For children and teens 2 through 19 years, use CDC's Child and Teen BMI Calculator. The tool will calculate BMI, BMI percentile, and BMI category. You can also view results on a growth chart. For children and teens, the obesity category is defined as a BMI at or above the 95th percentile for sex and age. Talk to your health care provider about your child's BMI. It may relate to overall health and well-being.

Adults who have obesity are at increased risk for many health problems including:

• High blood pressure and high cholesterol.
• Type 2 diabetes.
• Stroke.
• Many types of cancer.
• Severe COVID-19 illness.
• Mental health conditions, including depression and anxiety.
• Joint problems, such as osteoarthritis.
• Breathing problems, such as asthma and sleep apnea.

For most people, BMI is a good indicator of whether they have too much or too little body fat. However, BMI is not a direct measure of body fat. BMI cannot distinguish fat mass from lean body mass (muscle and bone). BMI also cannot indicate where fat is located in the body.

BMI is moderately to strongly associated with other measures that do capture the amount, type, and distribution of fat. A health care provider can help evaluate a person's health risks related to their BMI and body fat.

To learn about trends of obesity in the U.S., visit Adult Obesity Facts, Adult Obesity Prevalence Maps, and Child Obesity Facts.

Based on BMI alone, people with a lot of muscle might have a BMI that falls in the overweight category (BMI of 25.0 to less than 30.0) or obesity category (BMI of 30.0 or more). However, BMI cannot distinguish between fat, muscle, and bone mass. These all influence a person's weight.

BMI is just one potential indicator of health. For a more complete picture, health care providers should consider other factors too. These factors may include a patient's medical history, health behaviors, physical exam findings, and laboratory findings. Read more About BMI.

## Child and teen BMI questions

Calculating BMI in children and teens involves the following steps:

1. Measure the child's height and weight. Refer to Measuring Children's Height and Weight for guidance.
2. Input the child's height, weight, age, and sex into CDC's Child and Teen BMI Calculator.

Discuss the results with the child's health care provider if you have questions or concerns.

Health care providers use percentiles to evaluate children and teen growth patterns. A child's or teen's BMI percentile refers to their BMI compared to a similar group of the same sex and age. This group is called a reference population and is used to create CDC's BMI-for-age growth charts.
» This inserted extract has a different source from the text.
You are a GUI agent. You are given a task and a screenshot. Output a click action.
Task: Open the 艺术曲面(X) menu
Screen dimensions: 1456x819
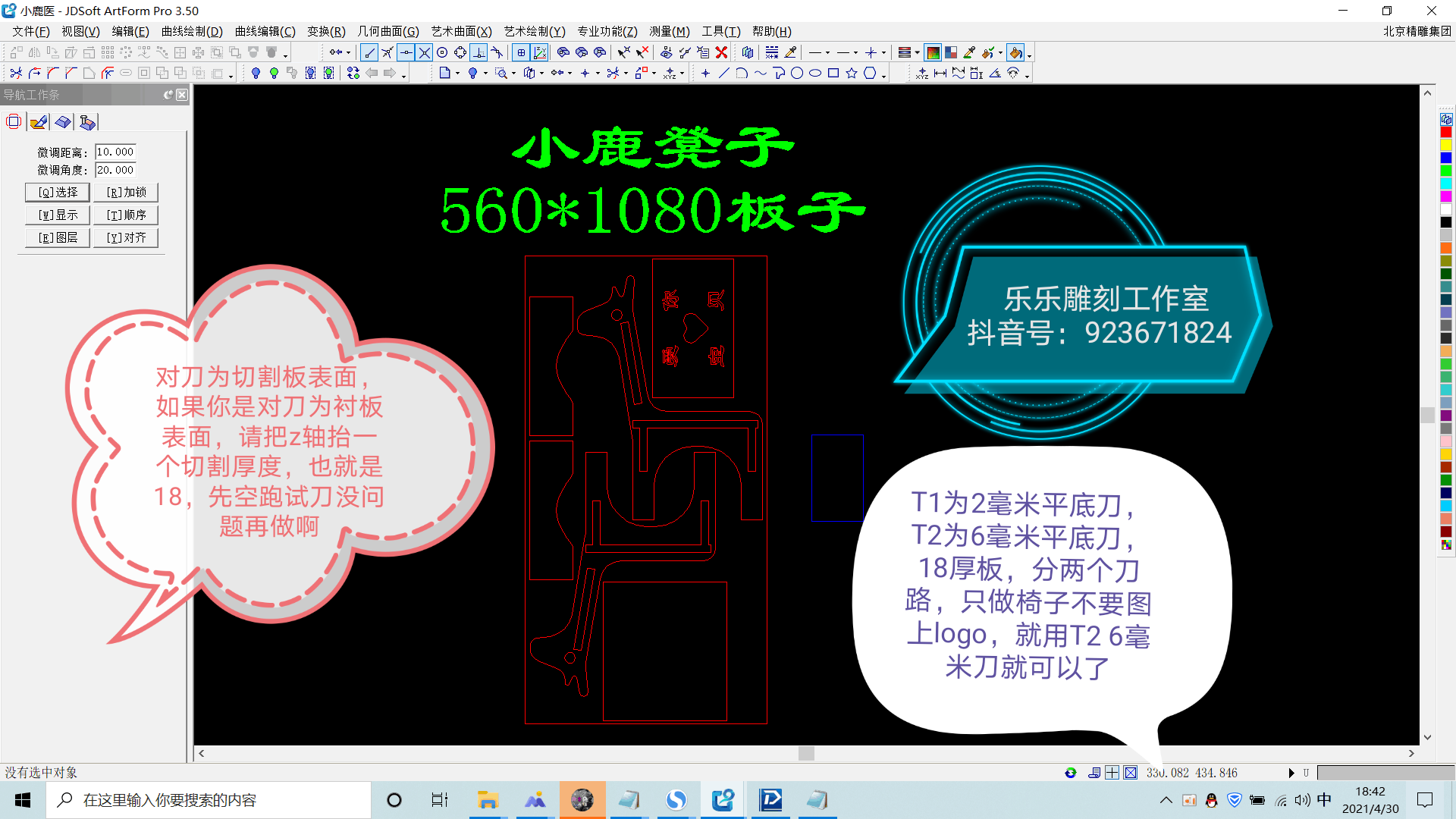461,31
For example, a 7-year-old girl whose BMI is at the 88th percentile has a BMI that is the same or higher than 88% of 7-year-old girls in the reference population. The girl's BMI falls into the overweight category. Overweight is defined as a BMI that is the 85th to less than 95th percentile for sex and age. Read more about Child BMI Categories.

No, interpret BMI differently for children and teens than for adults.
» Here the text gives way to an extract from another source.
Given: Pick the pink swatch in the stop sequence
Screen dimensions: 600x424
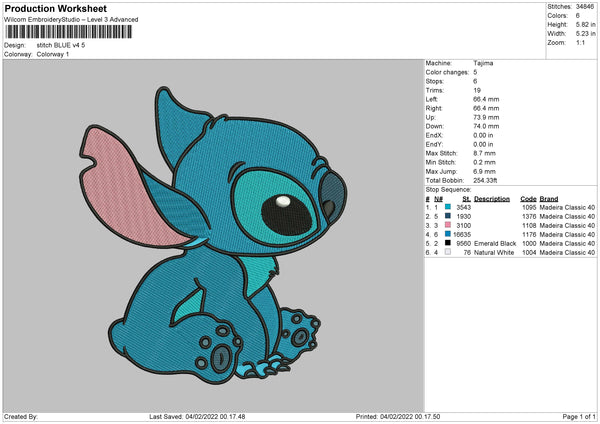Looking at the screenshot, I should click(x=447, y=225).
Because children and teens are growing, evaluate their BMI compared to other children and teens of the same sex and age. Do this using BMI-for-age percentiles (or BMI percentiles) and CDC BMI-for-Age Growth Charts. Read more about Child BMI Categories.
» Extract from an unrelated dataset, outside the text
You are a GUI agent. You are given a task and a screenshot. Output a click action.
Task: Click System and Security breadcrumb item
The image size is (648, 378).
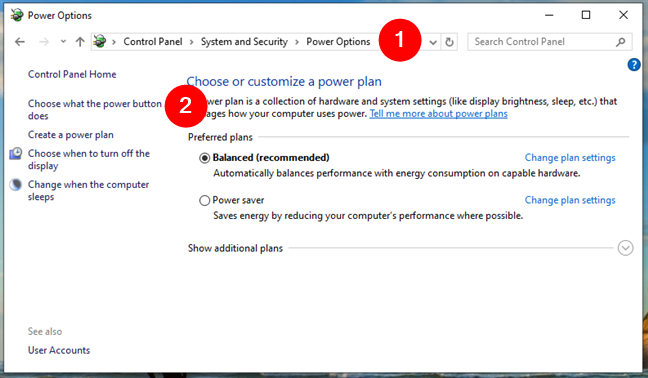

Obesity during childhood or teenage years is associated with various physical and mental health conditions, including:

• High blood pressure.
• High cholesterol, high triglycerides, and other abnormal lipids.
• Prediabetes and type 2 diabetes.
• Respiratory conditions, such as asthma and sleep apnea.
• Mental health conditions, such as depression and anxiety.
• Low self-esteem and low self-reported quality of life.

Encourage or help children and teens to:

• Eat healthy foods.
• Drink water instead of sugary drinks.
• Find physical activities they enjoy and participate in physical activity daily.
• Get enough sleep.
• Limit screen time.
• Take time for self-care and stress reduction. Try strategies such as breathing exercises, meditation, yoga, and journaling.

For more information, see Tips to Support Healthy Routines for Children and Teens.

It is common for obesity to track from childhood into adulthood. It is even more common for obesity during the teenage years to track into adulthood. If you are concerned about your child's weight, talk with their health care provider.